[Written task]
Return the following records line for line, unchanged.

[Begin Available data]

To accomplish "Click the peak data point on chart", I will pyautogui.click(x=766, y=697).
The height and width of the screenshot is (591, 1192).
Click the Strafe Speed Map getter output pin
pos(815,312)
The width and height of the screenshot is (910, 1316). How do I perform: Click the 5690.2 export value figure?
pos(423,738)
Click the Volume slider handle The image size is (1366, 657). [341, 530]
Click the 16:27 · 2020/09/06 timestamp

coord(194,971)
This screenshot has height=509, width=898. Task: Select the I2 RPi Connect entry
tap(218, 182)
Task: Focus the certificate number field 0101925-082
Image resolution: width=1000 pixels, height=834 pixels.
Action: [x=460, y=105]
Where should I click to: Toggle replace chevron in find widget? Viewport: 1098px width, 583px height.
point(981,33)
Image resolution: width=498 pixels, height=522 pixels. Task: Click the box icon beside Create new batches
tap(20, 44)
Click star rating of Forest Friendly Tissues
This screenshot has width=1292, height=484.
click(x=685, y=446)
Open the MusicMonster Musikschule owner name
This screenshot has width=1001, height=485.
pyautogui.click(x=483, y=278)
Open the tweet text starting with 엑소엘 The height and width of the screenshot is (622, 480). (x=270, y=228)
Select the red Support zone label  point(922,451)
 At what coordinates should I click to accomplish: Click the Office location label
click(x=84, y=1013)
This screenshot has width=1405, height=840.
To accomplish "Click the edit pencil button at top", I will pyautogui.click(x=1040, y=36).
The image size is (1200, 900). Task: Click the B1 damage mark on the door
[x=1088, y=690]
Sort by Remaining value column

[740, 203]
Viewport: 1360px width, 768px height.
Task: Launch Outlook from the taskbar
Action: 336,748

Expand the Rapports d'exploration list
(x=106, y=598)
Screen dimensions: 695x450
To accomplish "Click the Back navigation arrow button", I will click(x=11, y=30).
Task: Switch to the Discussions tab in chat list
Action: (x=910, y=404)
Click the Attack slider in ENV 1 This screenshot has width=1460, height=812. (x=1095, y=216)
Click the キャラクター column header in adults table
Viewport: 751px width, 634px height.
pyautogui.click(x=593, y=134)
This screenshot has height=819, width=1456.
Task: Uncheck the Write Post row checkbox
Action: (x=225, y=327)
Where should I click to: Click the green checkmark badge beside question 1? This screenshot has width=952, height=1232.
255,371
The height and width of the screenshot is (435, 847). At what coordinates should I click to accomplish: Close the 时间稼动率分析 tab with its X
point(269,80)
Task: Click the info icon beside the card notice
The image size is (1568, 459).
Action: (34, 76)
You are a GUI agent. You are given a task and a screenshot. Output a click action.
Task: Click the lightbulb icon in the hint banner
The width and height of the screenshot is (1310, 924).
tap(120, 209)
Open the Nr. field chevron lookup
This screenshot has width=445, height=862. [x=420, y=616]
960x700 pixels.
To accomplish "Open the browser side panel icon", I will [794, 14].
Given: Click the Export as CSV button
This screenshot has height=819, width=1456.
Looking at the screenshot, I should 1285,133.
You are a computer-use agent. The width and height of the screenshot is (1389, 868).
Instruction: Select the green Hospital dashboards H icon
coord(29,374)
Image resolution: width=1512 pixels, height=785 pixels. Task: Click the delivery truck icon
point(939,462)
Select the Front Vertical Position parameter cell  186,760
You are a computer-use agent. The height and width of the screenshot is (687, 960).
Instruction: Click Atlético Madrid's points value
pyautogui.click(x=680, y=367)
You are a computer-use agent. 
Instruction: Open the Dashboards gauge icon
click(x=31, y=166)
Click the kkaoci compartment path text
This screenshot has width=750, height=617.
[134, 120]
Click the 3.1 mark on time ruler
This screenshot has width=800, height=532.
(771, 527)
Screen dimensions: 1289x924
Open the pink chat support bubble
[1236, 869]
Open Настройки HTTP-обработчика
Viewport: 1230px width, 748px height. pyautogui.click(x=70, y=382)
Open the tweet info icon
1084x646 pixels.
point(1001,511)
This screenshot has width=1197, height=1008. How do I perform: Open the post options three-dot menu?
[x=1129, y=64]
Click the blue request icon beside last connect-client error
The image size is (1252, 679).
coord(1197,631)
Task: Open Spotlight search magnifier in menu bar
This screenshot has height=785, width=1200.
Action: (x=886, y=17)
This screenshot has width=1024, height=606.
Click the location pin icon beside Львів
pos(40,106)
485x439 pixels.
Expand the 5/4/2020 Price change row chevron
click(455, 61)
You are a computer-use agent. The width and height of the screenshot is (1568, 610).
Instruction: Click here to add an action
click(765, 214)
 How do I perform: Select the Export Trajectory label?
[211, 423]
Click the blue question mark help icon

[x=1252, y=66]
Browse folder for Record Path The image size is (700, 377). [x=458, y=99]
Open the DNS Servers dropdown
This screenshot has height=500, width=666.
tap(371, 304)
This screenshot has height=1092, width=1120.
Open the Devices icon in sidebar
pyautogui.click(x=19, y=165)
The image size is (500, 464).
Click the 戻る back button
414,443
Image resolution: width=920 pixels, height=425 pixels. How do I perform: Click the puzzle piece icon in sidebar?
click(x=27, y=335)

[End Available data]

[Result]
To accomplish "Click the peak data point on chart", I will pyautogui.click(x=766, y=697).
The height and width of the screenshot is (591, 1192).
Click the Strafe Speed Map getter output pin
pos(815,312)
The width and height of the screenshot is (910, 1316). How do I perform: Click the 5690.2 export value figure?
pos(423,738)
Click the Volume slider handle The image size is (1366, 657). [341, 530]
Click the 16:27 · 2020/09/06 timestamp

coord(194,971)
This screenshot has height=509, width=898. Task: Select the I2 RPi Connect entry
tap(218, 182)
Task: Focus the certificate number field 0101925-082
Image resolution: width=1000 pixels, height=834 pixels.
Action: [x=460, y=105]
Where should I click to: Toggle replace chevron in find widget? Viewport: 1098px width, 583px height.
point(981,33)
Image resolution: width=498 pixels, height=522 pixels. Task: Click the box icon beside Create new batches
tap(20, 44)
Click star rating of Forest Friendly Tissues
This screenshot has width=1292, height=484.
click(x=685, y=446)
Open the MusicMonster Musikschule owner name
This screenshot has width=1001, height=485.
pyautogui.click(x=483, y=278)
Open the tweet text starting with 엑소엘 The height and width of the screenshot is (622, 480). (x=270, y=228)
Select the red Support zone label  point(922,451)
 At what coordinates should I click to accomplish: Click the Office location label
click(x=84, y=1013)
This screenshot has width=1405, height=840.
To accomplish "Click the edit pencil button at top", I will pyautogui.click(x=1040, y=36).
The image size is (1200, 900). Task: Click the B1 damage mark on the door
[x=1088, y=690]
Sort by Remaining value column

[740, 203]
Viewport: 1360px width, 768px height.
Task: Launch Outlook from the taskbar
Action: 336,748

Expand the Rapports d'exploration list
(x=106, y=598)
Screen dimensions: 695x450
To accomplish "Click the Back navigation arrow button", I will click(x=11, y=30).
Task: Switch to the Discussions tab in chat list
Action: (x=910, y=404)
Click the Attack slider in ENV 1 This screenshot has width=1460, height=812. (x=1095, y=216)
Click the キャラクター column header in adults table
Viewport: 751px width, 634px height.
pyautogui.click(x=593, y=134)
This screenshot has height=819, width=1456.
Task: Uncheck the Write Post row checkbox
Action: (x=225, y=327)
Where should I click to: Click the green checkmark badge beside question 1? This screenshot has width=952, height=1232.
255,371
The height and width of the screenshot is (435, 847). At what coordinates should I click to accomplish: Close the 时间稼动率分析 tab with its X
point(269,80)
Task: Click the info icon beside the card notice
The image size is (1568, 459).
Action: (34, 76)
You are a GUI agent. You are given a task and a screenshot. Output a click action.
Task: Click the lightbulb icon in the hint banner
The width and height of the screenshot is (1310, 924).
tap(120, 209)
Open the Nr. field chevron lookup
This screenshot has width=445, height=862. [x=420, y=616]
960x700 pixels.
To accomplish "Open the browser side panel icon", I will [794, 14].
Given: Click the Export as CSV button
This screenshot has height=819, width=1456.
Looking at the screenshot, I should 1285,133.
You are a computer-use agent. The width and height of the screenshot is (1389, 868).
Instruction: Select the green Hospital dashboards H icon
coord(29,374)
Image resolution: width=1512 pixels, height=785 pixels. Task: Click the delivery truck icon
point(939,462)
Select the Front Vertical Position parameter cell  186,760
You are a computer-use agent. The height and width of the screenshot is (687, 960).
Instruction: Click Atlético Madrid's points value
pyautogui.click(x=680, y=367)
You are a computer-use agent. 
Instruction: Open the Dashboards gauge icon
click(x=31, y=166)
Click the kkaoci compartment path text
This screenshot has width=750, height=617.
[134, 120]
Click the 3.1 mark on time ruler
This screenshot has width=800, height=532.
(771, 527)
Screen dimensions: 1289x924
Open the pink chat support bubble
[1236, 869]
Open Настройки HTTP-обработчика
Viewport: 1230px width, 748px height. pyautogui.click(x=70, y=382)
Open the tweet info icon
1084x646 pixels.
point(1001,511)
This screenshot has width=1197, height=1008. How do I perform: Open the post options three-dot menu?
[x=1129, y=64]
Click the blue request icon beside last connect-client error
The image size is (1252, 679).
coord(1197,631)
Task: Open Spotlight search magnifier in menu bar
This screenshot has height=785, width=1200.
Action: (x=886, y=17)
This screenshot has width=1024, height=606.
Click the location pin icon beside Львів
pos(40,106)
485x439 pixels.
Expand the 5/4/2020 Price change row chevron
click(455, 61)
You are a computer-use agent. The width and height of the screenshot is (1568, 610).
Instruction: Click here to add an action
click(765, 214)
 How do I perform: Select the Export Trajectory label?
[211, 423]
Click the blue question mark help icon

[x=1252, y=66]
Browse folder for Record Path The image size is (700, 377). [x=458, y=99]
Open the DNS Servers dropdown
This screenshot has height=500, width=666.
tap(371, 304)
This screenshot has height=1092, width=1120.
Open the Devices icon in sidebar
pyautogui.click(x=19, y=165)
The image size is (500, 464).
Click the 戻る back button
414,443
Image resolution: width=920 pixels, height=425 pixels. How do I perform: Click the puzzle piece icon in sidebar?
click(x=27, y=335)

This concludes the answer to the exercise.